■ Required task: Recast every line of the rows below as a JSON list of strings, with one string per line and blank lines omitted.

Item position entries

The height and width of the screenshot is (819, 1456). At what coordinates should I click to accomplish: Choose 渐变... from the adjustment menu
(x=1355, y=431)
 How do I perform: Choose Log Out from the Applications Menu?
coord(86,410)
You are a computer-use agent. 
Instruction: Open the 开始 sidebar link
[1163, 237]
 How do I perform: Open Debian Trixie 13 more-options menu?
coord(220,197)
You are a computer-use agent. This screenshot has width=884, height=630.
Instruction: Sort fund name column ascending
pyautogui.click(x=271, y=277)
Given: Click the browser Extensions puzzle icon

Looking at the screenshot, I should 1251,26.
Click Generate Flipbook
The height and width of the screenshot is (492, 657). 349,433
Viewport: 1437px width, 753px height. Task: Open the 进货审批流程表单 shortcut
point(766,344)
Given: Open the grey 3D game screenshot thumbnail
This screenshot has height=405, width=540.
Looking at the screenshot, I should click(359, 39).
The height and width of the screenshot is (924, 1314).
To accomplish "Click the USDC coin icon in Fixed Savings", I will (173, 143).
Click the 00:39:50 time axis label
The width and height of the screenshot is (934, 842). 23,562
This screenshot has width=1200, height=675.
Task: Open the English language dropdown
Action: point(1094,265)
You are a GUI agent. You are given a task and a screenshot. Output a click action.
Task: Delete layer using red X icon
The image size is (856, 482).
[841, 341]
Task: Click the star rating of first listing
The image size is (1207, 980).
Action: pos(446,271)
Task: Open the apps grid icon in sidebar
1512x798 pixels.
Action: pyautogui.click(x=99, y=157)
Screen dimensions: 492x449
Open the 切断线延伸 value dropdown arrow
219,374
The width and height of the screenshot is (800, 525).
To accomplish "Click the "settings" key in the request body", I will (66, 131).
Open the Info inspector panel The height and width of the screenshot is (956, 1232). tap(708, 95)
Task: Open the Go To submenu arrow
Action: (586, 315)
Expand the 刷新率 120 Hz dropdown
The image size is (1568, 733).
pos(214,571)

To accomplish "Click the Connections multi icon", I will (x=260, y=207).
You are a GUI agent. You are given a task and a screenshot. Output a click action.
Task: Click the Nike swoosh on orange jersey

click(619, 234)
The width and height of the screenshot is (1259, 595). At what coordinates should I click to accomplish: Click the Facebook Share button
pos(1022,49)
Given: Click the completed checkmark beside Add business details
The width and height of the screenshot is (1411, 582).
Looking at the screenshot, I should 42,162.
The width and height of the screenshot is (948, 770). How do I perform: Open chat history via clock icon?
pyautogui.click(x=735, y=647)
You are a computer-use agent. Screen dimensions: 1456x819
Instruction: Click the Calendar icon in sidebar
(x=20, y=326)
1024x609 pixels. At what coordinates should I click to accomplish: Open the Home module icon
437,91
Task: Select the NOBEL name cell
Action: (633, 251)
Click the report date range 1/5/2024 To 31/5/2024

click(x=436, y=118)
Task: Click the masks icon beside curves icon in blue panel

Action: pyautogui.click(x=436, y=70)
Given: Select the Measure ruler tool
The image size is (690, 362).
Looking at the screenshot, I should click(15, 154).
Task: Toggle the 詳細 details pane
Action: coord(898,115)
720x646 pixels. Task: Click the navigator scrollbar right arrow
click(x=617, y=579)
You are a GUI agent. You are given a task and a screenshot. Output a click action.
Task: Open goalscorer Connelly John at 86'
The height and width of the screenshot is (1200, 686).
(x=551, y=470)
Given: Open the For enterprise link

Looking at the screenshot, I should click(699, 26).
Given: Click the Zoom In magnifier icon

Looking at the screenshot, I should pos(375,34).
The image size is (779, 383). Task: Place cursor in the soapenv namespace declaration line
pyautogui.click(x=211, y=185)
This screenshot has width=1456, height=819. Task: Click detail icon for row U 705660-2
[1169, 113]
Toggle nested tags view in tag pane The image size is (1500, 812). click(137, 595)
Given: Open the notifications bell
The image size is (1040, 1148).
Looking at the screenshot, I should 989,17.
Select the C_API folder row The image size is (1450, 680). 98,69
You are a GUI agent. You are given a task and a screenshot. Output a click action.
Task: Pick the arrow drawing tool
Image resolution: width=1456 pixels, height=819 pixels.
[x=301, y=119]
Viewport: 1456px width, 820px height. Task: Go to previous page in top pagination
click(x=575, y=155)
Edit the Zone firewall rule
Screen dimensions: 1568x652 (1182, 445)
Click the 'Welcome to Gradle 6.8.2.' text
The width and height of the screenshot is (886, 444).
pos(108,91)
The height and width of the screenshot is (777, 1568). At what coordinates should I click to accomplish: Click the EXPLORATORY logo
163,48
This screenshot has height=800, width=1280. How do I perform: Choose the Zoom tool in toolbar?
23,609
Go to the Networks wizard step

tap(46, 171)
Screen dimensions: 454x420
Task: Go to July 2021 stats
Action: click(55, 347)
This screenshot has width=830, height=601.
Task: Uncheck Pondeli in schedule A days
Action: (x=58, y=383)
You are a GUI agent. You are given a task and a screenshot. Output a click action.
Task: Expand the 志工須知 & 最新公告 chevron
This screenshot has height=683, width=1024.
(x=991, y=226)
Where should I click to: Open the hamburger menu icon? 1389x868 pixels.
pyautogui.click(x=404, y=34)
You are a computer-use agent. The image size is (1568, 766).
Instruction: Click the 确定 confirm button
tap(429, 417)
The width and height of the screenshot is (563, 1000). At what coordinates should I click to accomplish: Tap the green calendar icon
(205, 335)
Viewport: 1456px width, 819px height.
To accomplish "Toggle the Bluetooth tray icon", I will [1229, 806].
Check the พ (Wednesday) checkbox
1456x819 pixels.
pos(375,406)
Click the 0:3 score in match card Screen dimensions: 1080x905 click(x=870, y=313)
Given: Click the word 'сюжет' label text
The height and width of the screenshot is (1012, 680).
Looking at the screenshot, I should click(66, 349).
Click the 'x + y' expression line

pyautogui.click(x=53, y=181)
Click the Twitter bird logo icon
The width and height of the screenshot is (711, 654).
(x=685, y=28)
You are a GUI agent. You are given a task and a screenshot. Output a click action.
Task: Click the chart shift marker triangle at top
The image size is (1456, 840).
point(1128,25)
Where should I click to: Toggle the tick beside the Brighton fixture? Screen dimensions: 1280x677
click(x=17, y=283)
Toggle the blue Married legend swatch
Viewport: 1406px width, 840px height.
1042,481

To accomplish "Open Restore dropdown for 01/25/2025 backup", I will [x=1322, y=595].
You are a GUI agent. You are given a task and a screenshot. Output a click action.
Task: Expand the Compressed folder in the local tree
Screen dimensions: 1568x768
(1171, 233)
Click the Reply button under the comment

■ Task solution:
[
  "The height and width of the screenshot is (819, 1456). At what coordinates should I click to accomplish: Choose 渐变... from the adjustment menu",
  "(x=1355, y=431)",
  " How do I perform: Choose Log Out from the Applications Menu?",
  "coord(86,410)",
  "You are a computer-use agent. ",
  "Instruction: Open the 开始 sidebar link",
  "[1163, 237]",
  " How do I perform: Open Debian Trixie 13 more-options menu?",
  "coord(220,197)",
  "You are a computer-use agent. This screenshot has width=884, height=630.",
  "Instruction: Sort fund name column ascending",
  "pyautogui.click(x=271, y=277)",
  "Given: Click the browser Extensions puzzle icon",
  "Looking at the screenshot, I should 1251,26.",
  "Click Generate Flipbook",
  "The height and width of the screenshot is (492, 657). 349,433",
  "Viewport: 1437px width, 753px height. Task: Open the 进货审批流程表单 shortcut",
  "point(766,344)",
  "Given: Open the grey 3D game screenshot thumbnail",
  "This screenshot has height=405, width=540.",
  "Looking at the screenshot, I should click(359, 39).",
  "The height and width of the screenshot is (924, 1314).",
  "To accomplish \"Click the USDC coin icon in Fixed Savings\", I will (173, 143).",
  "Click the 00:39:50 time axis label",
  "The width and height of the screenshot is (934, 842). 23,562",
  "This screenshot has width=1200, height=675.",
  "Task: Open the English language dropdown",
  "Action: point(1094,265)",
  "You are a GUI agent. You are given a task and a screenshot. Output a click action.",
  "Task: Delete layer using red X icon",
  "The image size is (856, 482).",
  "[841, 341]",
  "Task: Click the star rating of first listing",
  "The image size is (1207, 980).",
  "Action: pos(446,271)",
  "Task: Open the apps grid icon in sidebar",
  "1512x798 pixels.",
  "Action: pyautogui.click(x=99, y=157)",
  "Screen dimensions: 492x449",
  "Open the 切断线延伸 value dropdown arrow",
  "219,374",
  "The width and height of the screenshot is (800, 525).",
  "To accomplish \"Click the \"settings\" key in the request body\", I will (66, 131).",
  "Open the Info inspector panel The height and width of the screenshot is (956, 1232). tap(708, 95)",
  "Task: Open the Go To submenu arrow",
  "Action: (586, 315)",
  "Expand the 刷新率 120 Hz dropdown",
  "The image size is (1568, 733).",
  "pos(214,571)",
  "To accomplish \"Click the Connections multi icon\", I will (x=260, y=207).",
  "You are a GUI agent. You are given a task and a screenshot. Output a click action.",
  "Task: Click the Nike swoosh on orange jersey",
  "click(619, 234)",
  "The width and height of the screenshot is (1259, 595). At what coordinates should I click to accomplish: Click the Facebook Share button",
  "pos(1022,49)",
  "Given: Click the completed checkmark beside Add business details",
  "The width and height of the screenshot is (1411, 582).",
  "Looking at the screenshot, I should 42,162.",
  "The width and height of the screenshot is (948, 770). How do I perform: Open chat history via clock icon?",
  "pyautogui.click(x=735, y=647)",
  "You are a computer-use agent. Screen dimensions: 1456x819",
  "Instruction: Click the Calendar icon in sidebar",
  "(x=20, y=326)",
  "1024x609 pixels. At what coordinates should I click to accomplish: Open the Home module icon",
  "437,91",
  "Task: Select the NOBEL name cell",
  "Action: (633, 251)",
  "Click the report date range 1/5/2024 To 31/5/2024",
  "click(x=436, y=118)",
  "Task: Click the masks icon beside curves icon in blue panel",
  "Action: pyautogui.click(x=436, y=70)",
  "Given: Select the Measure ruler tool",
  "The image size is (690, 362).",
  "Looking at the screenshot, I should click(15, 154).",
  "Task: Toggle the 詳細 details pane",
  "Action: coord(898,115)",
  "720x646 pixels. Task: Click the navigator scrollbar right arrow",
  "click(x=617, y=579)",
  "You are a GUI agent. You are given a task and a screenshot. Output a click action.",
  "Task: Open goalscorer Connelly John at 86'",
  "The height and width of the screenshot is (1200, 686).",
  "(x=551, y=470)",
  "Given: Open the For enterprise link",
  "Looking at the screenshot, I should click(699, 26).",
  "Given: Click the Zoom In magnifier icon",
  "Looking at the screenshot, I should pos(375,34).",
  "The image size is (779, 383). Task: Place cursor in the soapenv namespace declaration line",
  "pyautogui.click(x=211, y=185)",
  "This screenshot has width=1456, height=819. Task: Click detail icon for row U 705660-2",
  "[1169, 113]",
  "Toggle nested tags view in tag pane The image size is (1500, 812). click(137, 595)",
  "Given: Open the notifications bell",
  "The image size is (1040, 1148).",
  "Looking at the screenshot, I should 989,17.",
  "Select the C_API folder row The image size is (1450, 680). 98,69",
  "You are a GUI agent. You are given a task and a screenshot. Output a click action.",
  "Task: Pick the arrow drawing tool",
  "Image resolution: width=1456 pixels, height=819 pixels.",
  "[x=301, y=119]",
  "Viewport: 1456px width, 820px height. Task: Go to previous page in top pagination",
  "click(x=575, y=155)",
  "Edit the Zone firewall rule",
  "Screen dimensions: 1568x652 (1182, 445)",
  "Click the 'Welcome to Gradle 6.8.2.' text",
  "The width and height of the screenshot is (886, 444).",
  "pos(108,91)",
  "The height and width of the screenshot is (777, 1568). At what coordinates should I click to accomplish: Click the EXPLORATORY logo",
  "163,48",
  "This screenshot has height=800, width=1280. How do I perform: Choose the Zoom tool in toolbar?",
  "23,609",
  "Go to the Networks wizard step",
  "tap(46, 171)",
  "Screen dimensions: 454x420",
  "Task: Go to July 2021 stats",
  "Action: click(55, 347)",
  "This screenshot has width=830, height=601.",
  "Task: Uncheck Pondeli in schedule A days",
  "Action: (x=58, y=383)",
  "You are a GUI agent. You are given a task and a screenshot. Output a click action.",
  "Task: Expand the 志工須知 & 最新公告 chevron",
  "This screenshot has height=683, width=1024.",
  "(x=991, y=226)",
  "Where should I click to: Open the hamburger menu icon? 1389x868 pixels.",
  "pyautogui.click(x=404, y=34)",
  "You are a computer-use agent. The image size is (1568, 766).",
  "Instruction: Click the 确定 confirm button",
  "tap(429, 417)",
  "The width and height of the screenshot is (563, 1000). At what coordinates should I click to accomplish: Tap the green calendar icon",
  "(205, 335)",
  "Viewport: 1456px width, 819px height.",
  "To accomplish \"Toggle the Bluetooth tray icon\", I will [1229, 806].",
  "Check the พ (Wednesday) checkbox",
  "1456x819 pixels.",
  "pos(375,406)",
  "Click the 0:3 score in match card Screen dimensions: 1080x905 click(x=870, y=313)",
  "Given: Click the word 'сюжет' label text",
  "The height and width of the screenshot is (1012, 680).",
  "Looking at the screenshot, I should click(66, 349).",
  "Click the 'x + y' expression line",
  "pyautogui.click(x=53, y=181)",
  "Click the Twitter bird logo icon",
  "The width and height of the screenshot is (711, 654).",
  "(x=685, y=28)",
  "You are a GUI agent. You are given a task and a screenshot. Output a click action.",
  "Task: Click the chart shift marker triangle at top",
  "The image size is (1456, 840).",
  "point(1128,25)",
  "Where should I click to: Toggle the tick beside the Brighton fixture? Screen dimensions: 1280x677",
  "click(x=17, y=283)",
  "Toggle the blue Married legend swatch",
  "Viewport: 1406px width, 840px height.",
  "1042,481",
  "To accomplish \"Open Restore dropdown for 01/25/2025 backup\", I will [x=1322, y=595].",
  "You are a GUI agent. You are given a task and a screenshot. Output a click action.",
  "Task: Expand the Compressed folder in the local tree",
  "Screen dimensions: 1568x768",
  "(1171, 233)",
  "Click the Reply button under the comment"
]